Offensively Jayson Tatum was always the better player. He started his rookie year as an already polished scorer coming out of Duke. He had a couple ups and downs in his first few years, but since then, he has figured out how to efficiently be a number one option. Tatum shoots well and is finally starting to get to the foul line. He suffered a COVID-19 setback that caused him to miss a couple weeks, but he’s showing no signs of slowing down. His points per game are up from 23 to 27 this season. Last season, he made the All-NBA Third Team and only looks to improve this year. Offensively, the only thing left for him to do is get more foul shots.
That’s not to say that Jaylen Brown wasn’t a good offensive player also. He’s made big shots when it’s counted, learned to attack the basket better and improved his handle dramatically (something many thought he would always lack). This season, however, he’s taken those skills to a new level. He’s made “the leap.”
His usage is up to almost 30%, among the highest in the league. His shooting from three is at 45% and he’s averaging 30 points per 36 minutes. These aren’t just All-Star numbers, they’re All-NBA numbers. Jaylen is in serious contention for being the Celtics best player.
Tatum, coming out of college, was a minus defender, a characteristic he dropped as soon as possible. Brad Stevens has consistently held the Celtics in or near the top 5 in defensive rating over the last few years. Tatum has been a huge factor in that. He hit his real stride as a defender following his rookie season. He’s been great on-ball, defending well while not committing fouls. He’s learned when to rotate and has been able to use his size to his advantage.
Brown, conversely, was always known as the defensive player.

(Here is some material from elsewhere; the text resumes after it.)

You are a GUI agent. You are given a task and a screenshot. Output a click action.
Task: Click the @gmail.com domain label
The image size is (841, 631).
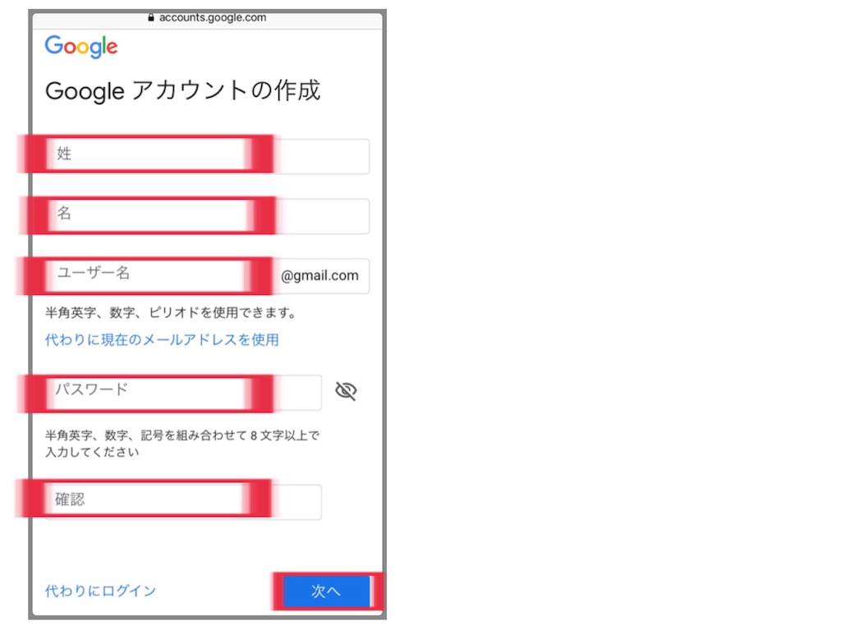tap(321, 276)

His high athleticism and focus gave him a defensive edge that we always saw. So far, he fouls slightly more than Tatum, but he also has more blocks and steals. He knows where to be and how to make opponents work.
This has created a tough defensive perimeter that can cause trouble for any offense in the league. The Celtics don’t have the best defensive centers, but they can use these two to defend both inside and out; utilizing their versatile size.
The “J-Team” is clearly enjoy playing together and they work well off each other. “Fire and Ice” is what they call themselves. The question of ego will of course eventually come into play. “Will one of them want their own team?” is the question on most outsiders minds. Optimistically, these two players might just be perfect fits. They appear happy to see each other succeed and are more concerned with team wins than individual accomplishments. Growing together from such a young age is a big reason why they’re games have molded so well around each other. Instead of one or both of them entering into an already established culture, they had the opportunity to establish that culture and develop what it means. They are genuine homegrown stars.
Celtics fans were always keeping an eye on Tatum and Brown and now so is every other NBA fan. The duo is top three in the league, at least. As they enter their prime, it is worth noting that this is only the beginning. Tatum and Brown are 22 and 24 years old, respectively, and still several years from their potential primes. They’ve thrived together despite still being so young and will surely only continue to win at a high-level.